Did you know they're looking for him now? Did you know that the weekday `Amidah (recited three times a day) contains a prayer for the coming of Mashiach? Of course, it also contains prayers for the ingathering of all Jews into Israel, the rebuilding of the Temple, and the restoration of the literal Davidic throne. They're all basically referring to the same thing. The chr*stian "spiritual messiah" is an erroneous concept alien to the Torah.

BTW, did you know that the Torah is the supreme Revelation and that the Prophets and Hagiographa have lesser, secondary authority? That the Torah sits in judgment on all prophets and all claims of revelation? Taht the messiah is merely the servant of the Torah whose job is to expedite the full observance of the Torah by gathering in the exiles and rebuilding the Temple?

No "prophet" can declare the Torah "fulfilled" and replace it with something else.

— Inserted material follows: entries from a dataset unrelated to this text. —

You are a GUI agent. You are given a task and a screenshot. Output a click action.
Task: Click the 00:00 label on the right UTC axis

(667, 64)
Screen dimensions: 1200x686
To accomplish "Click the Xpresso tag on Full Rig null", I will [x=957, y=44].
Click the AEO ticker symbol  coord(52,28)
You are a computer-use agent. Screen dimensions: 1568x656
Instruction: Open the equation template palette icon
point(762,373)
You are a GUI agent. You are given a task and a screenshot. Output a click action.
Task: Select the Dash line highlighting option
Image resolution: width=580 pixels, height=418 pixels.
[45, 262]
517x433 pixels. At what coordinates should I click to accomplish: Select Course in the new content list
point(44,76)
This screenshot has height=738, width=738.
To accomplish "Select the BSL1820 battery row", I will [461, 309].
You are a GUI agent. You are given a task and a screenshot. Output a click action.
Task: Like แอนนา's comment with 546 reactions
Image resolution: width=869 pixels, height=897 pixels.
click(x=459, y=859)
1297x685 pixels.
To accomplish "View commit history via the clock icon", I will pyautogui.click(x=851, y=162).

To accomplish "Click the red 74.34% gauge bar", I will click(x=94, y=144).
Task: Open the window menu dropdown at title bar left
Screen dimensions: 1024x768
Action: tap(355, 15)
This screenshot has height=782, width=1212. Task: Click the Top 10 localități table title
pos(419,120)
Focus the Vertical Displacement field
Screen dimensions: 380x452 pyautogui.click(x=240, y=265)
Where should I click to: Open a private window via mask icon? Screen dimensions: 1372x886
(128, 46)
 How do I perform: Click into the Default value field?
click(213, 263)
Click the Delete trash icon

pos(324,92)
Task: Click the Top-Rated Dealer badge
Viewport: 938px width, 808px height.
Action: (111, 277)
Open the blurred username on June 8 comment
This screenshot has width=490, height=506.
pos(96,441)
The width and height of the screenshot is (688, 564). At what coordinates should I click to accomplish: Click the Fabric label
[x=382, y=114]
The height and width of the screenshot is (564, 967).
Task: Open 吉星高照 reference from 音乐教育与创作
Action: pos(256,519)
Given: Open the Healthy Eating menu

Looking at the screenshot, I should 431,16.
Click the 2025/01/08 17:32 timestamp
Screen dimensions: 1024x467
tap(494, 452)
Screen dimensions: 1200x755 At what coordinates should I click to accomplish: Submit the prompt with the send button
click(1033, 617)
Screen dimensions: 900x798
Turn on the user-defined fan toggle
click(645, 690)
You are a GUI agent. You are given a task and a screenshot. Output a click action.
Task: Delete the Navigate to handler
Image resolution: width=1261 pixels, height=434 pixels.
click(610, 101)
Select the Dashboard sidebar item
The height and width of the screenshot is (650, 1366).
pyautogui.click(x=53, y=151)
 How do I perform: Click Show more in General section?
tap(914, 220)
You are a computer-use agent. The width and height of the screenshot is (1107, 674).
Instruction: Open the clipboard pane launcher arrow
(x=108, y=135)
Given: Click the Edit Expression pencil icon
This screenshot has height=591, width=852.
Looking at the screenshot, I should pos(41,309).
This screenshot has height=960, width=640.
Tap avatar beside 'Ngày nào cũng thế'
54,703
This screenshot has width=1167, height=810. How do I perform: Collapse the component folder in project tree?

If this were true the Torah would plainly state that it is temporary. it does not.

You chr*stians read your bibles all out of order. First you read the "new testament," then you read the Prophets, and finally you read that "low" and boring Torah. Try reading your bible chronologically. The Torah comes first. Nothing can contradict it.

88 posted on 12/16/2009 10:36:58 AM PST by Zionist Conspirator (Vaya`an Yosef 'et-Par`oh le'mor bil`aday; 'Eloqim ya`aneh 'et-shelom Par`oh.)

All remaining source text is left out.